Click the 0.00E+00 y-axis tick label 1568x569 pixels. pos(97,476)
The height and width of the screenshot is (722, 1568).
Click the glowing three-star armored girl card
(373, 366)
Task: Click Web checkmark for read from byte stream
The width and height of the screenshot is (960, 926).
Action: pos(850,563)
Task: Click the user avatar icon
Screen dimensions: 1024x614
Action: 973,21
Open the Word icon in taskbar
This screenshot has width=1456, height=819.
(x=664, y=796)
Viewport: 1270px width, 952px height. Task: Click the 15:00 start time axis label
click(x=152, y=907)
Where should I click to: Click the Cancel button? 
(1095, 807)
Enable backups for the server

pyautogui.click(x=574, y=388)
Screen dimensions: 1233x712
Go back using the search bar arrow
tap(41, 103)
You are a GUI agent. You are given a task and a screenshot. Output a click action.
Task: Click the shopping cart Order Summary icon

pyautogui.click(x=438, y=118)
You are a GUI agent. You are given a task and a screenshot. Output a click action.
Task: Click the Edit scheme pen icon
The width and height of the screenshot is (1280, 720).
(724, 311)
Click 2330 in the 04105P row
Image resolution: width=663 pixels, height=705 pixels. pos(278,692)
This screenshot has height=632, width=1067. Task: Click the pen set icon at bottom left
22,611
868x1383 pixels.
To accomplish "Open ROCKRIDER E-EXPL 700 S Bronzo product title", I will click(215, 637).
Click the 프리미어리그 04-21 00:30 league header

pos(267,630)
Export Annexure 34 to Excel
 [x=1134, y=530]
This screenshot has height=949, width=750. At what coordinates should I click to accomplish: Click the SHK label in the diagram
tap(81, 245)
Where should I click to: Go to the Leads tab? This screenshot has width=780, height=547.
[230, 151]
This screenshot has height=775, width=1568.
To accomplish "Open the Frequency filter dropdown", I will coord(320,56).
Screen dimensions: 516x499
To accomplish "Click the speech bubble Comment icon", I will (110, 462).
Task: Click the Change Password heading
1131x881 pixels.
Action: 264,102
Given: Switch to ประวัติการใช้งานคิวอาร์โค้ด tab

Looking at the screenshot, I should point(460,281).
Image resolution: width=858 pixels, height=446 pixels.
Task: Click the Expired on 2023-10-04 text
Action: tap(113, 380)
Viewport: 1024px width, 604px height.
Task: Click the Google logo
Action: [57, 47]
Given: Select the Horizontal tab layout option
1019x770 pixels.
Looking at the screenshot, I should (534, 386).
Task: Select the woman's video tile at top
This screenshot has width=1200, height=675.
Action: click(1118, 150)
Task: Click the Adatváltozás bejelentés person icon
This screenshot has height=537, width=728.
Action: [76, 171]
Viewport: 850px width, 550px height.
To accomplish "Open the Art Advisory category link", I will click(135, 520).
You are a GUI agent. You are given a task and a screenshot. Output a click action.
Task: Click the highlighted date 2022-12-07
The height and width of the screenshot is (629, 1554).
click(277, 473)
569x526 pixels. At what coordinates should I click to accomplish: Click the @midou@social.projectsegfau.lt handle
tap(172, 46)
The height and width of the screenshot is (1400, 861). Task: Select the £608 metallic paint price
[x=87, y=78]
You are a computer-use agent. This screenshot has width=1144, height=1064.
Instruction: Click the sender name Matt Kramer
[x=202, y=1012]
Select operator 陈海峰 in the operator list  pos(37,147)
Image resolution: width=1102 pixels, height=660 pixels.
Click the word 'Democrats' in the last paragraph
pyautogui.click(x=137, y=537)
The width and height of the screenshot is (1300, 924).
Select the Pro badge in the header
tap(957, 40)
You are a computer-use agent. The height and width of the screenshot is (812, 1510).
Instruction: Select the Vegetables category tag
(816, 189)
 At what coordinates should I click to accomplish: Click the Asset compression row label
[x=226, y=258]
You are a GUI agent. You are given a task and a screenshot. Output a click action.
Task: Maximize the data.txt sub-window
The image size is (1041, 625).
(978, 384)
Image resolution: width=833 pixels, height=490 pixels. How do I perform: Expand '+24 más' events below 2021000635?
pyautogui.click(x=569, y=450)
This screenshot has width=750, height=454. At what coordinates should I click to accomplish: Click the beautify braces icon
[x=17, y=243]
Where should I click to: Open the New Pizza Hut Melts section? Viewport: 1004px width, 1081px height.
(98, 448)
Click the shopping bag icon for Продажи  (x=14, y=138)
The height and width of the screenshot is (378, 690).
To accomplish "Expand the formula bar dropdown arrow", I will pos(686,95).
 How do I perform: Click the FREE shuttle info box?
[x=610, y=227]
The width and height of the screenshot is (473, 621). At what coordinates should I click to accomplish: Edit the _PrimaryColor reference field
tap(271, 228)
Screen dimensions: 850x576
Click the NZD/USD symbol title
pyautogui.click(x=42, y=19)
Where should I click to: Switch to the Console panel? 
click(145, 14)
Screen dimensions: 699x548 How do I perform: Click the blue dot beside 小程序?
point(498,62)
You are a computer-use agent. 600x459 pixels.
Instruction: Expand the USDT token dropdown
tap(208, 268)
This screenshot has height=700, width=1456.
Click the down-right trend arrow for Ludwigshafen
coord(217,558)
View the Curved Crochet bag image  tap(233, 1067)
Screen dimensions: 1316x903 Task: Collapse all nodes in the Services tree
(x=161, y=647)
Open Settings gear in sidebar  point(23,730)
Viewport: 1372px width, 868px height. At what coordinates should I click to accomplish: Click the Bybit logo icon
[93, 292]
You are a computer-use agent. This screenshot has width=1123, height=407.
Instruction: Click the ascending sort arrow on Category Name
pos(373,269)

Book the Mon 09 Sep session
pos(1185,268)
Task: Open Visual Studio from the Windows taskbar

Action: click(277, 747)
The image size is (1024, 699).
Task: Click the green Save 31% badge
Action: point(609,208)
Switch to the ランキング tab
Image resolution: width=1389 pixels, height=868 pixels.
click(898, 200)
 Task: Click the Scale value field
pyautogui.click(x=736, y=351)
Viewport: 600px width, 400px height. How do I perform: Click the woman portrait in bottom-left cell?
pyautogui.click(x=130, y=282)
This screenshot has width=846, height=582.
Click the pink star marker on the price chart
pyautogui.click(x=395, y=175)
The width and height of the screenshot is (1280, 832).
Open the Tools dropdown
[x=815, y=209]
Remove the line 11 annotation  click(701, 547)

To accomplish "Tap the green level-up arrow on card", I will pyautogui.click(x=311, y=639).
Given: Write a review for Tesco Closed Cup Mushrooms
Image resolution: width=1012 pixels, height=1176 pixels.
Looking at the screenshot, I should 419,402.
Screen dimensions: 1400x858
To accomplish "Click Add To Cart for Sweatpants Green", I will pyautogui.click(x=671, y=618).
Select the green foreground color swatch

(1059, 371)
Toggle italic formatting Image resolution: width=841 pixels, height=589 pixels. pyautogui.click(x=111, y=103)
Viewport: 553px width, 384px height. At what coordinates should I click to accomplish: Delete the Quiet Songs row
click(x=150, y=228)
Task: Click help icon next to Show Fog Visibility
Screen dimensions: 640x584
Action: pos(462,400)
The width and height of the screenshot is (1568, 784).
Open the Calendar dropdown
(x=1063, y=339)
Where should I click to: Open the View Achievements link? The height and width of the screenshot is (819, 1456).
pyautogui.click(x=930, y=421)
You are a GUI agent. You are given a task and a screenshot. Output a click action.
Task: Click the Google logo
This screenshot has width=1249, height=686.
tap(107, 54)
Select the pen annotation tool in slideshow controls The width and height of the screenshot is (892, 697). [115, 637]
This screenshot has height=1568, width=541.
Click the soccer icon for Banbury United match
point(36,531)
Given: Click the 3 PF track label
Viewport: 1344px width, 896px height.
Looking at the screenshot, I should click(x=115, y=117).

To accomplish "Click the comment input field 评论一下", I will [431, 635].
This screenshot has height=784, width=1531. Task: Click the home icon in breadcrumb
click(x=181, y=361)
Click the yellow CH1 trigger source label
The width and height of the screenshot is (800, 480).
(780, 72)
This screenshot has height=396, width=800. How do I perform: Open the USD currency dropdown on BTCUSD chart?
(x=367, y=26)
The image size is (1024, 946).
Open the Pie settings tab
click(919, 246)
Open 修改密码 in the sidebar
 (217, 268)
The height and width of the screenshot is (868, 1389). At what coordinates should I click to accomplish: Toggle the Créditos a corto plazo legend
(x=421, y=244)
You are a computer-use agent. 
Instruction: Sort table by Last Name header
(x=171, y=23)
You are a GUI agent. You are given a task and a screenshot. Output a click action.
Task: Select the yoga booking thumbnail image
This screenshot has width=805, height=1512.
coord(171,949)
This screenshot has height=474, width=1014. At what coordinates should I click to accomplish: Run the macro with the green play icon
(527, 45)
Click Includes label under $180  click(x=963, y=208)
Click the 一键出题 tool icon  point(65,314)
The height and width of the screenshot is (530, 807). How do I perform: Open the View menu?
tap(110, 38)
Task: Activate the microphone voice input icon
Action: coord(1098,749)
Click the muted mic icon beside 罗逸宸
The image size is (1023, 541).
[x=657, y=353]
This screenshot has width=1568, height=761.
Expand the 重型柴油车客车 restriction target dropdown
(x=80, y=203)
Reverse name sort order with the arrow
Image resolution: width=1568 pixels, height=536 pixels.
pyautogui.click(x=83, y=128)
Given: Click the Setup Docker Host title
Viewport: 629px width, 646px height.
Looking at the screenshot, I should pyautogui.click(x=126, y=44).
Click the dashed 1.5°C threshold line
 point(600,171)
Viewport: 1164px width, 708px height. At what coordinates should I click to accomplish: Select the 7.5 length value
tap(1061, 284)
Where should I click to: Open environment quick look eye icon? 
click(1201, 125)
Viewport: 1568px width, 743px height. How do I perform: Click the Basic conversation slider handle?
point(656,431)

────────

▶ [What the task requires]
Find every line in the listing above that contains the word "Expand", and copy each of those lines.

▶ [Written reply]
Image resolution: width=833 pixels, height=490 pixels. How do I perform: Expand '+24 más' events below 2021000635?
To accomplish "Expand the formula bar dropdown arrow", I will pos(686,95).
Instruction: Expand the USDT token dropdown
Expand the 重型柴油车客车 restriction target dropdown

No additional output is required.